認知面の課題があるので、教員の何らかの支援のもと、動き始める形がよいと考えました。手つなぎ歩行で降りることができるということは、安定性と導線の確保ができれば、環境をうまく使って自分1人でできるかもと仮説をたてました。

【はじめの指導】
自分で、自分の体の不安定性をカバーすることを理解し、運用できることが大事です。しかし、視覚認知や失調っぽいところは機能面の問題なので、指導して治すことは難しいだろうと考えました。そこで、併置や階段のぼりで手すりを使いながら移動すること、歩行の不安定さを軽減するためかかとにも荷重しながら歩くよう介助歩行を繰り返し行いました(外見は過保護に見える)。また、もともと持っている機能面・能力面を考慮すると、介助量やポイントが多すぎる気がしていて、この児童生徒も介助してもらうことで方向づけ、周囲の環境を確認する、立ってからどうするか企画する(流れをつくる)ことなどを放棄していると思いました。つまり、「甘えないで、自分でやってみな的な態度」は欠かせないと思いました。

座席から立つ合図は、「シートベルトを外す、跳ね上げ式のアームレストを下ろす」にしました。ベルトを放して解き放たれ、立ち上がるときに頼りになる第一歩としてのアームレストの出現によって立ち上がる手がかりができたのです。

立ち上がってからは前進するたびに、どこの手すりの、どの部分をつかむか、手をとり指をさして、日々繰り返し指導しました。手をつなぎたがりましたが、その手すりを使えば、手つなぎなんぞ要らん!の態度で距離をとりながら指導しました。

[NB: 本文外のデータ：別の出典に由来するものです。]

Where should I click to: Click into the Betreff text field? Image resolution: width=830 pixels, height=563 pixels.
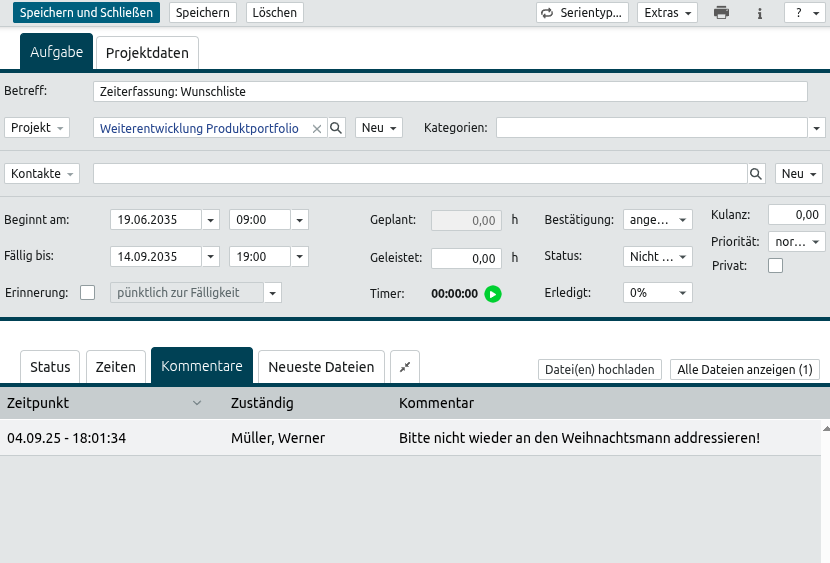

これに、手すりを使う指導と、安定を目的とした歩行練習をミックスして、現在はスタートの合図で立ち上がり、自分でタラップを降りてくることができるようになりました。

【結局、何を選ぶか】
まず、現在の状況はなぜ起こっているか、時間をかけて探求します。ある程度原因が分かったら、それを身体機能面、活動能力面、心理面、認知面などにざっくりと分類します。そのなかから、目標(課題)を抽出するのですが、一番てっとり早いのは、「この身体機能をもっているのに、ここができないのはおかしくない?」と考えて練習する、活動能力面に働きかける指導が最もてっとりばやい成果を出す方法だと感じています。